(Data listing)
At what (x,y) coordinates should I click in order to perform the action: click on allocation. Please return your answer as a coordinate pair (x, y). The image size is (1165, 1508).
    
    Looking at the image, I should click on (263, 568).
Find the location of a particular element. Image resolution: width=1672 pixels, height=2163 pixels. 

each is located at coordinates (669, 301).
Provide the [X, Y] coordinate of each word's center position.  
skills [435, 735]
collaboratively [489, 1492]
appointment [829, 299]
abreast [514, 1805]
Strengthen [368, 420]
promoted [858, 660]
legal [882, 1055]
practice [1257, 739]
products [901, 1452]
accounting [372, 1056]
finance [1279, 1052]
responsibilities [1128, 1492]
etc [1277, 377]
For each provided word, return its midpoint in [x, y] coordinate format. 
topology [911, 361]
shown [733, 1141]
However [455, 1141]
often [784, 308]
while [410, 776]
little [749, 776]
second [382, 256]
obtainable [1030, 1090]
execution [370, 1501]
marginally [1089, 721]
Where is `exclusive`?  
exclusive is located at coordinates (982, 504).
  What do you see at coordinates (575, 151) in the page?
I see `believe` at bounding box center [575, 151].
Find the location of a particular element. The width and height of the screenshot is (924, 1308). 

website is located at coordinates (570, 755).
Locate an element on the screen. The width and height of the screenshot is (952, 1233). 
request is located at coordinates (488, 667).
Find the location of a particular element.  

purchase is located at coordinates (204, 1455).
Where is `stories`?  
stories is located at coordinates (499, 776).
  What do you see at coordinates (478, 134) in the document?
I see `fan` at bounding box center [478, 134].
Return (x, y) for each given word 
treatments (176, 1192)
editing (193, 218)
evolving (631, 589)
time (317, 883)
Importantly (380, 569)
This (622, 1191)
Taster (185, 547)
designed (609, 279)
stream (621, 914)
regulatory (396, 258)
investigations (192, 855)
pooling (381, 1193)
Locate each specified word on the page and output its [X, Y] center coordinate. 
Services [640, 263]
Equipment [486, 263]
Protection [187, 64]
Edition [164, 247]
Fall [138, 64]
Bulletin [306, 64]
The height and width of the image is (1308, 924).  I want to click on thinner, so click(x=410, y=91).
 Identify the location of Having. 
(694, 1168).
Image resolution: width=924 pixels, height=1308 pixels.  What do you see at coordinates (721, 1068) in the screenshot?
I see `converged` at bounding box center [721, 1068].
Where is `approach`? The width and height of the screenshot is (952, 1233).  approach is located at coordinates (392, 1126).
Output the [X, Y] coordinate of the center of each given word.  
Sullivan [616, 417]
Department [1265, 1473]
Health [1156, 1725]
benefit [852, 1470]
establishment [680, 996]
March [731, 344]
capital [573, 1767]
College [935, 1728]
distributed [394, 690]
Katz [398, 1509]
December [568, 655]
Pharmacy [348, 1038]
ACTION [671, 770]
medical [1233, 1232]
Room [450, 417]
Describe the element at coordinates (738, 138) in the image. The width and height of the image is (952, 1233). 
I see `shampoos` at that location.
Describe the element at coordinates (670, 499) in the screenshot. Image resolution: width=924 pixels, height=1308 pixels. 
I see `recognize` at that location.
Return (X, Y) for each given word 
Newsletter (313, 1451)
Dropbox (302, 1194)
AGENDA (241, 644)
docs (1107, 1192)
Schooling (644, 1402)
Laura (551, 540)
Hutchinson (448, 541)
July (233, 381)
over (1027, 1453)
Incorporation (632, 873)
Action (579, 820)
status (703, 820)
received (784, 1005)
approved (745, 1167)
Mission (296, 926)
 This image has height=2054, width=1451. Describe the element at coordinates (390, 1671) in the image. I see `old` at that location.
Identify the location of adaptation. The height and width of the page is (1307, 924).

REQUEST |
Reproduce every line of the data listing above without altering anything.

EXPECTED OUTPUT |
At what (x,y) coordinates should I click in order to perform the action: click on allocation. Please return your answer as a coordinate pair (x, y). The image size is (1165, 1508).
    
    Looking at the image, I should click on (263, 568).
Find the location of a particular element. Image resolution: width=1672 pixels, height=2163 pixels. 

each is located at coordinates (669, 301).
Provide the [X, Y] coordinate of each word's center position.  
skills [435, 735]
collaboratively [489, 1492]
appointment [829, 299]
abreast [514, 1805]
Strengthen [368, 420]
promoted [858, 660]
legal [882, 1055]
practice [1257, 739]
products [901, 1452]
accounting [372, 1056]
finance [1279, 1052]
responsibilities [1128, 1492]
etc [1277, 377]
For each provided word, return its midpoint in [x, y] coordinate format. 
topology [911, 361]
shown [733, 1141]
However [455, 1141]
often [784, 308]
while [410, 776]
little [749, 776]
second [382, 256]
obtainable [1030, 1090]
execution [370, 1501]
marginally [1089, 721]
Where is `exclusive`?  
exclusive is located at coordinates (982, 504).
  What do you see at coordinates (575, 151) in the page?
I see `believe` at bounding box center [575, 151].
Find the location of a particular element. The width and height of the screenshot is (924, 1308). 

website is located at coordinates (570, 755).
Locate an element on the screen. The width and height of the screenshot is (952, 1233). 
request is located at coordinates (488, 667).
Find the location of a particular element.  

purchase is located at coordinates (204, 1455).
Where is `stories`?  
stories is located at coordinates (499, 776).
  What do you see at coordinates (478, 134) in the document?
I see `fan` at bounding box center [478, 134].
Return (x, y) for each given word 
treatments (176, 1192)
editing (193, 218)
evolving (631, 589)
time (317, 883)
Importantly (380, 569)
This (622, 1191)
Taster (185, 547)
designed (609, 279)
stream (621, 914)
regulatory (396, 258)
investigations (192, 855)
pooling (381, 1193)
Locate each specified word on the page and output its [X, Y] center coordinate. 
Services [640, 263]
Equipment [486, 263]
Protection [187, 64]
Edition [164, 247]
Fall [138, 64]
Bulletin [306, 64]
The height and width of the image is (1308, 924).  I want to click on thinner, so click(x=410, y=91).
 Identify the location of Having. 
(694, 1168).
Image resolution: width=924 pixels, height=1308 pixels.  What do you see at coordinates (721, 1068) in the screenshot?
I see `converged` at bounding box center [721, 1068].
Where is `approach`? The width and height of the screenshot is (952, 1233).  approach is located at coordinates (392, 1126).
Output the [X, Y] coordinate of the center of each given word.  
Sullivan [616, 417]
Department [1265, 1473]
Health [1156, 1725]
benefit [852, 1470]
establishment [680, 996]
March [731, 344]
capital [573, 1767]
College [935, 1728]
distributed [394, 690]
Katz [398, 1509]
December [568, 655]
Pharmacy [348, 1038]
ACTION [671, 770]
medical [1233, 1232]
Room [450, 417]
Describe the element at coordinates (738, 138) in the image. The width and height of the image is (952, 1233). 
I see `shampoos` at that location.
Describe the element at coordinates (670, 499) in the screenshot. Image resolution: width=924 pixels, height=1308 pixels. 
I see `recognize` at that location.
Return (X, Y) for each given word 
Newsletter (313, 1451)
Dropbox (302, 1194)
AGENDA (241, 644)
docs (1107, 1192)
Schooling (644, 1402)
Laura (551, 540)
Hutchinson (448, 541)
July (233, 381)
over (1027, 1453)
Incorporation (632, 873)
Action (579, 820)
status (703, 820)
received (784, 1005)
approved (745, 1167)
Mission (296, 926)
 This image has height=2054, width=1451. Describe the element at coordinates (390, 1671) in the image. I see `old` at that location.
Identify the location of adaptation. The height and width of the page is (1307, 924).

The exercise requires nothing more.